Hinter der Straße liegt der Platz. An Markttagen stehen dort die Buden. Die grellen Farben der Plastikplanen, die vor Regen schützen, sind der einzige Luxus, den es hier gibt. Abgeschlossen wird die Hermannplatzbühne von Karstadt. Blau beleuchtet ist das Kaufhaus, das vom Fensterplatz aus einer Kulisse gleicht.

Für viele Flanierende ist der Konsumtempel ebenfalls eine Interimsbleibe. Dort können sie herumschlendern, an einem regensicheren Ort. Vorbei an Warenbergen, Naturalienhaufen und am großen Aquarium mit seinen blau-gelben Fischen. Über die Rolltreppen, können Höhen erklommen werden und über Aufzüge Täler. Eine blondierte Frau ist bei der Volière in der Tierabteilung im Erdgeschoss stehen geblieben. Sie streicht dem Graupapagei, 1.250 Euro, über den Kopf und fragt die Blaustirnamazone, 998 Euro, warum sie sie nicht begrüße, wo sie doch täglich vorbeikomme.

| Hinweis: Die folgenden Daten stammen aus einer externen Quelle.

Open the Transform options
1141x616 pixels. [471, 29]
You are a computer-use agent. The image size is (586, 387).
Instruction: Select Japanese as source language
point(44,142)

Flaneure, Vagabunden und Touristen seien die Nachfolger des Pilgers, meint Zygmunt Baumann, der Philosoph. Weil heutzutage der Werteverfall der Postmoderne gelte, könne als Unterschied nur so viel gesagt werden: Der Pilger machte sich auf den Weg, sich zu finden. Flaneur, Vagabund und Tourist aber ziehen umher, um sich zu verlieren.

Und eine andere Ultima Ratio, die das Flanieren weiter denkt: „Lernt schwimmen!“ So jedenfalls lautet Erich Kästners Rat an seinen Romanhelden Fabian. Der ist untergegangen, nachdem er zuvor ziellos durch die Stadt trieb. Vorbei an Lebenskünstlern und Lebensmüden. Vorbei an Sehnsüchtigen und Drogenabhängigen. Vorbei an Arbeitslosen und Prostituierten. All jenen Menschen also, die, so wird gesagt, magisch angezogen seien vom gefährlichen Ort.